Selection:
_ _ _ _ _ _ _

# Portfolios



## Smatticus (Jul 29, 2004)

Hello everyone, I am at the point where I need to start getting things together for a portfolio and I am just wondering if anyone has any suggestions as to how I should go about doing this. What is important, what isn't, etc. How do people organize a portfolio, what works best, etc. Any information will be helpful to me and others I'm sure!


----------



## Mayhem (Jul 29, 2004)

I guess it depends upon the intended use.

My advise would be to update it on a regular basis. Otherwise you run the risk of forgetting things.

I would error on the side of putting everything in to begin with and then you can trim it down at a later stage.


----------



## digitaltec (Jul 29, 2004)

I just took a class geared torwards this. Do you want me to post mine online as an example? This is what's considered a technical resume and cover letter.


----------



## duncan (Jul 30, 2004)

I am also in the process of getting together a portfolio but my portfolio is for entrance into a major program in college. To enter this program you have to go through a interview process and some other elements, too. Any help would be great!


----------



## ship (Jul 30, 2004)

This was discussed about a year ago also with a lot of posts to the question.


----------



## digitaltec (Jul 31, 2004)

Ok, as I said I would do, here is a fake cover letter, resume, reference page.

_ _ _ _ _ _ _

Information supplied:
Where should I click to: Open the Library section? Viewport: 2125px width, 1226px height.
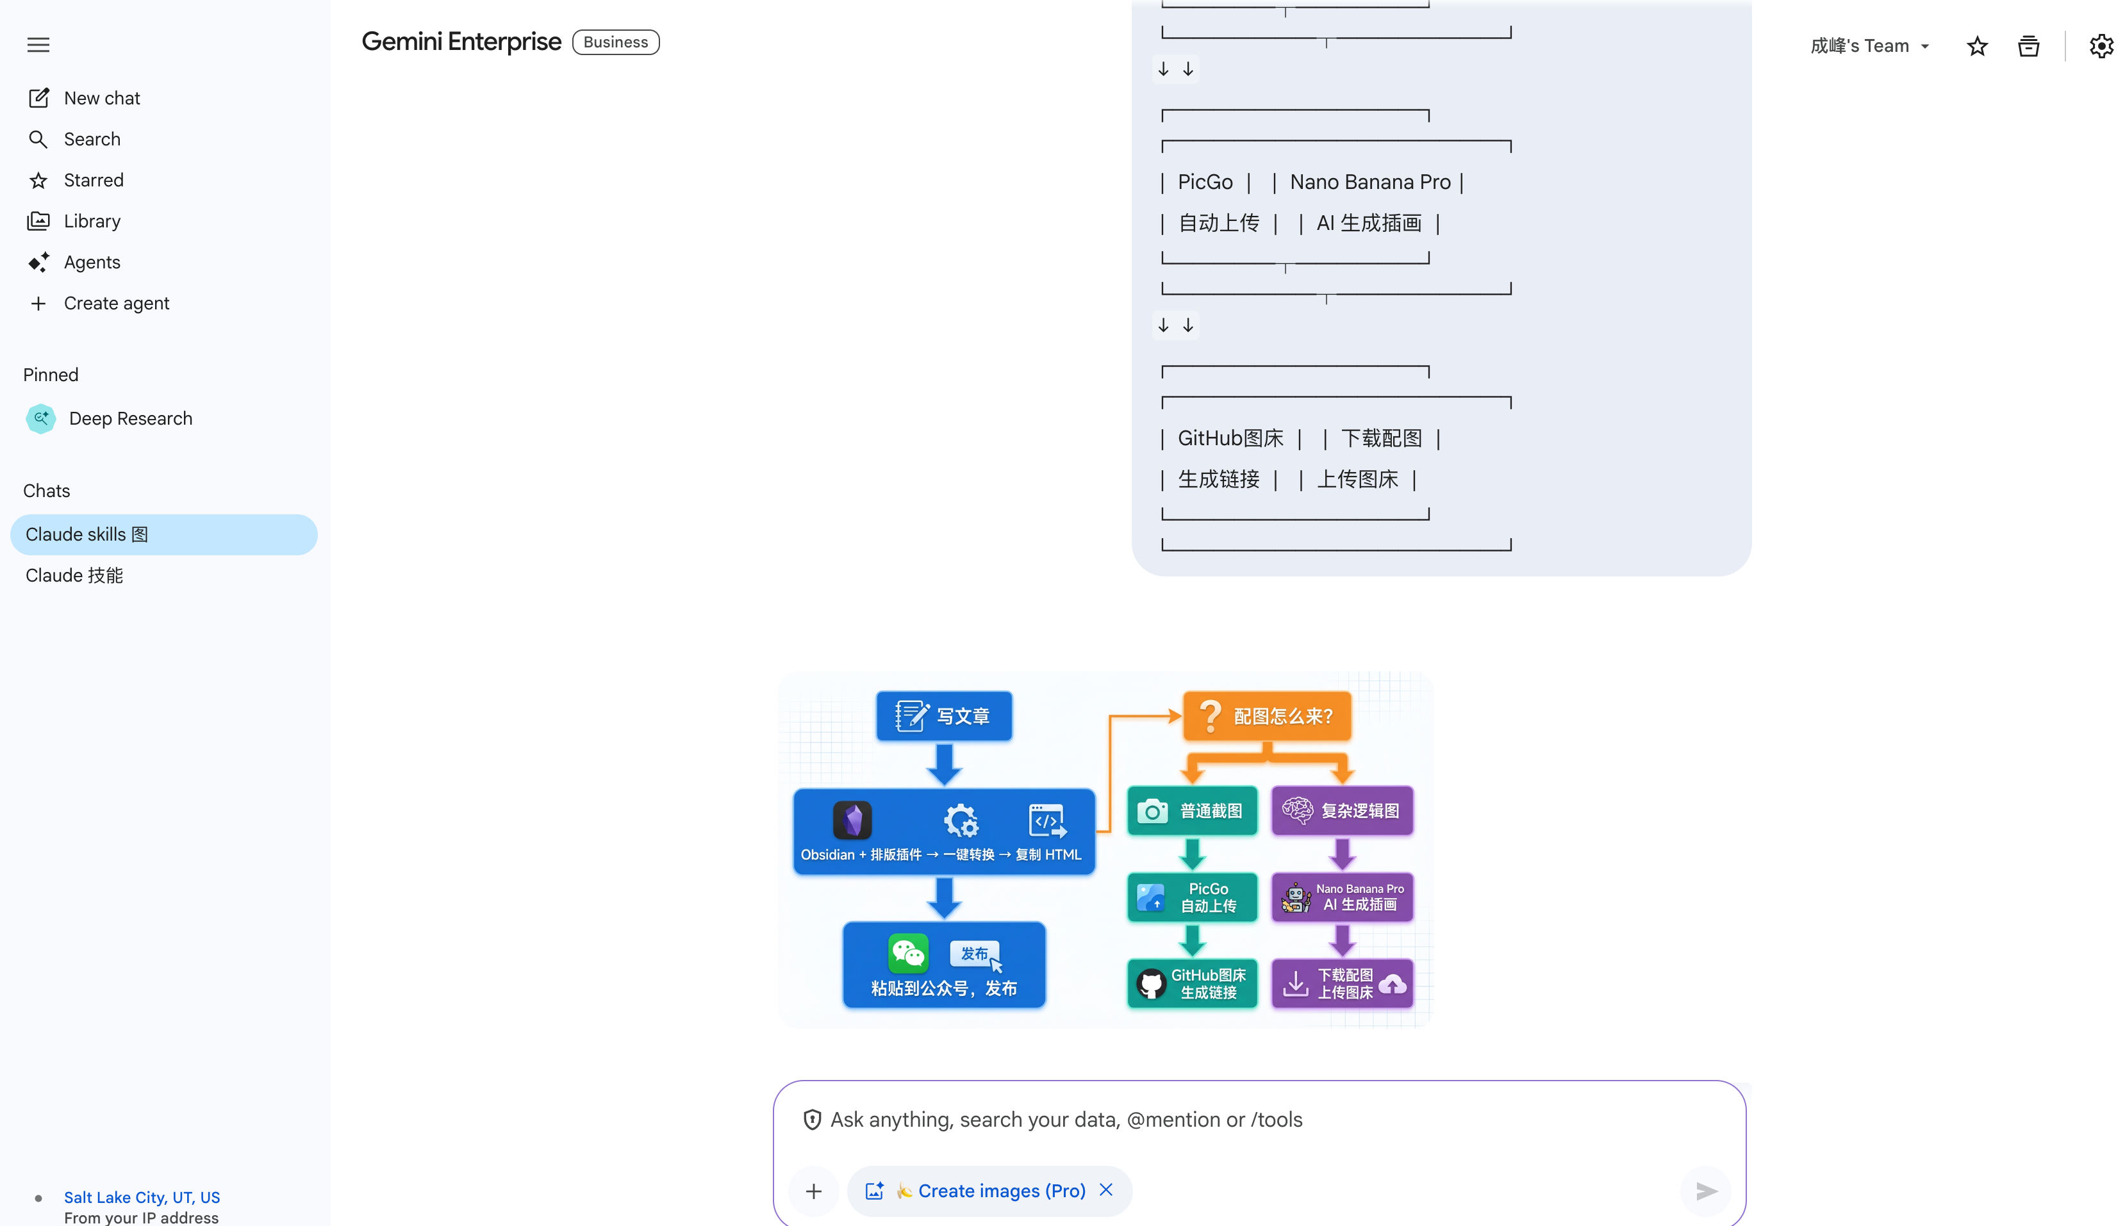tap(91, 221)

_ _ _ _ _ _ _

Resume the forum thread about putting together a portfolio, starting right after its last sentence.

Keep in mind I did this at 3 am and I make it all up.  Hope this helps. ( Some of the spacing did not work out right but im sure you get the idea. I dont feel like editing it given that I have a 20 hour day tommorow) I hope to soon have my real resume online, but intill then, this will have to do.


Cover Letter
http://chrisubinger.com/fake/fakecoverletter.htm

Resume
http://chrisubinger.com/fake/fakeResume.htm

Ref
http://chrisubinger.com/fake/fakereferences.htm


----------



## duncan (Jul 31, 2004)

Thanks... it helped out a lot. I know where to start at least... weeee.


----------



## TheSoundGuyWSU (Oct 28, 2004)

What school are you trying to get into? Every year at my school, i am required to present my portfolio in front of the theatre administrators. From that presentation, they decide whether or not i am to stay in the program for the next year. If you need more help with yours, i think i can help, just let me know specifics, and i will tell you what i suggest.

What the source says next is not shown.